Wielkim źródłem niepokoju rodziców podczas oczekiwania na drugie dziecko mogą być doświadczenia z dzieciństwa. Wielu jedynaków nie może wprost wyobrazić sobie, jak to jest nie mieć uwagi rodziców na wyłączność, boją się, że odbierając im tę atencję, w jakiś sposób je skrzywdzą. Jest to naturalna reakcja w kontakcie z nieznanym. Jeżeli jesteś jedynakiem, znasz tylko jedną ze stron monety – jesteś doskonale świadomy, co twoje dziecko może stracić, dzieląc się wami z drugą osobą. Druga strona – ta zawierająca korzyści z takiego układu – pozostaje dla ciebie wielką niewiadomą, stąd lęk, że nie jest w stanie zrównoważyć strat. Jeżeli nie daje ci to spać nocami – koniecznie porozmawiaj z jakimś wielodzietnym rodzicem – nie takim, który ma dwoje, ale takim, który ma troje lub więcej dzieci. Są to osoby, które mają zupełnie inną perspektywę, które nader często potrafią pokazać, jak niezwykłym blaskiem lśni ta ciemna z twojej perspektywy strona.
Istnieje też możliwość, że na twoim dzieciństwie zaważyły inne trudne doświadczenia. Być może masz do dziś niezbyt dobre relacje z rodzeństwem, być może obwiniasz rodziców za ich zachowania i decyzje, które spowodowały, że relacje w twojej rodzinie były skrajnie różne od tych, których pragniesz dla swoich dzieci. Jeżeli tak jest – potraktuj siebie serio i rozważ, czy nie jest to dobry moment na poważne działania. Być może warto skontaktować się z dawno niewidzianą siostrą lub bratem i porozmawiać o doświadczeniach z dzieciństwa – może ich perspektywa pozwoli ci lepiej zrozumieć samego siebie. Może warto poruszyć te sprawy w rozmowie z rodzicami. Jeżeli to niemożliwe lub jeżeli czujesz, że to, czego doświadczyłeś wiele lat temu, silnie negatywnie wpływa na to, czego się spodziewasz i oczekujesz, i obawiasz w związku z pojawieniem się kolejnego dziecka, warto skontaktować się ze specjalistą, odbyć terapię. Może w jej trakcie oswoisz swoje lęki i dowiesz się, jakim rodzicem dla swoich dzieci pragniesz być, a nie tylko jakim być nie chcesz, i jak możesz dać im to, co pragniesz im przekazać, a nie tylko to, czego chcesz uniknąć.

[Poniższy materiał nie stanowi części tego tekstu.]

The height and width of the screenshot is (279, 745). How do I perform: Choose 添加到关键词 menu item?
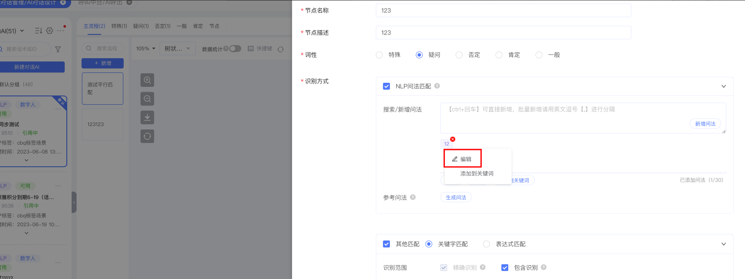pos(477,174)
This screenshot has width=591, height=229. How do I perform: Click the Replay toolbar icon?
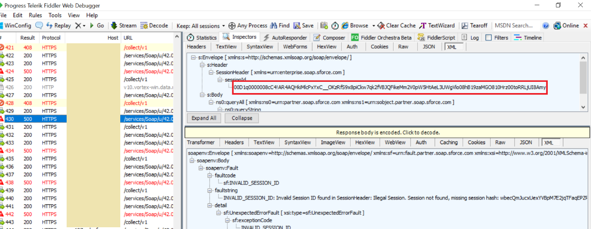pyautogui.click(x=50, y=26)
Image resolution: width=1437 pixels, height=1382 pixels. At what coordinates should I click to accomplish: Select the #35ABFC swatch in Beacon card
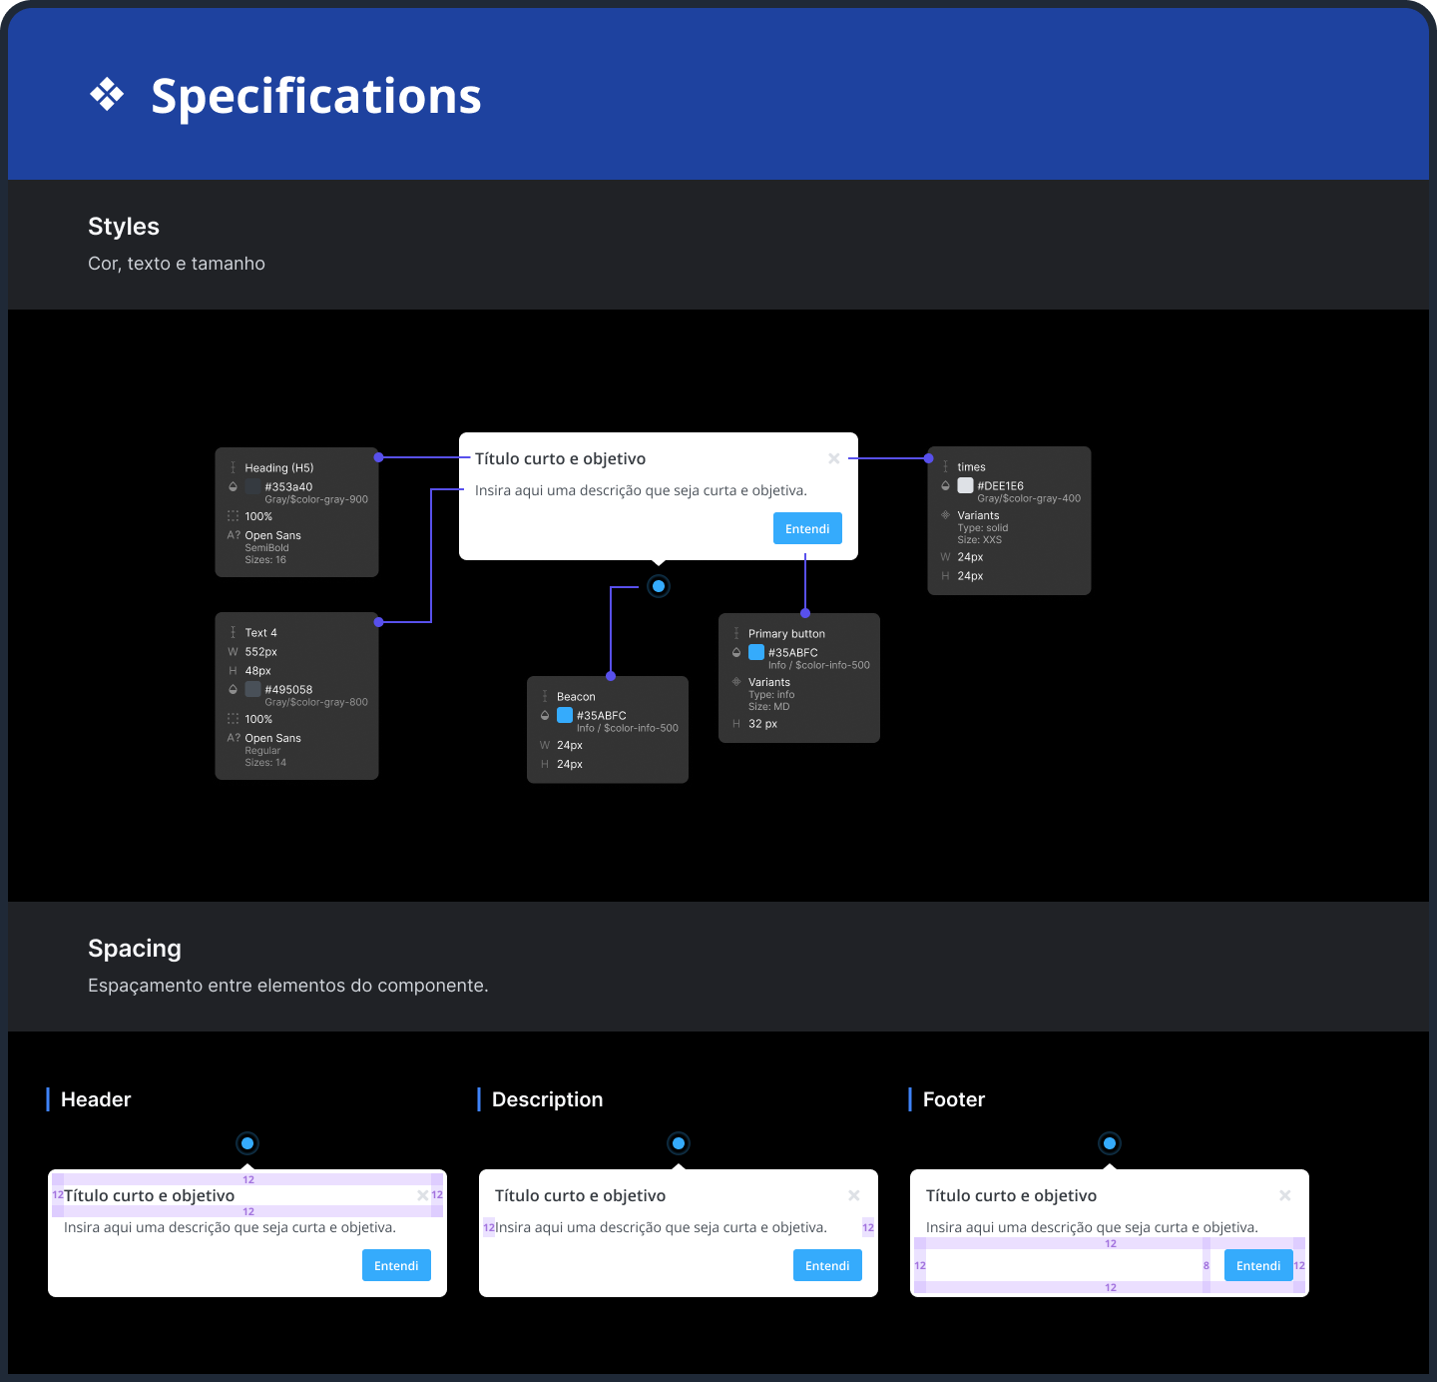tap(565, 715)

Warto uświadomić sobie, że nawet mimo najlepszych chęci i dużej wiedzy teoretycznej w praktyce to, czego doświadczyłeś, szczególnie nieprzepracowane, będzie mocno wpływać na twoje emocje i zachowania, nawet jeżeli bardzo tego nie chcesz.

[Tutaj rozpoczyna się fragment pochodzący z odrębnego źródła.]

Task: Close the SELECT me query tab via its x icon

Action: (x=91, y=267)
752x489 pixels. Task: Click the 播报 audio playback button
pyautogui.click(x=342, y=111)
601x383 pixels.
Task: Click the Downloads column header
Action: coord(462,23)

Z jednej strony warto nad tym pracować, z drugiej warto nauczyć się wybaczać sobie to, że nie jesteś i nie możesz być idealnym rodzicem.
Każda ciąża – szczególnie druga – to czas wielkich emocji – dużej radości, ale też niemałego lęku. Czasem, szczególnie kiedy pojawienie się kolejnego potomstwa jest niespodziewane – do głosu dochodzą także gniew i rozczarowanie. Wszystko to podlane jest zmęczeniem związanym z trudami ciąży, gdy starsze dziecko wciąż cię potrzebuje. Te emocje po prostu są i będą. Wszystkie są tak samo potrzebne i z żadną z nich nie warto prowadzić walki, która nieodmiennie wiedzie ku przegranej.
Jeżeli jednak te nieprzyjemne emocje cię przytłaczają, jeżeli są trudne do zniesienia – jest to jasny znak, że bardzo potrzebujesz wsparcia – rodziny, znajomych, partnera lub partnerki, a niekiedy psychologa lub psychiatry.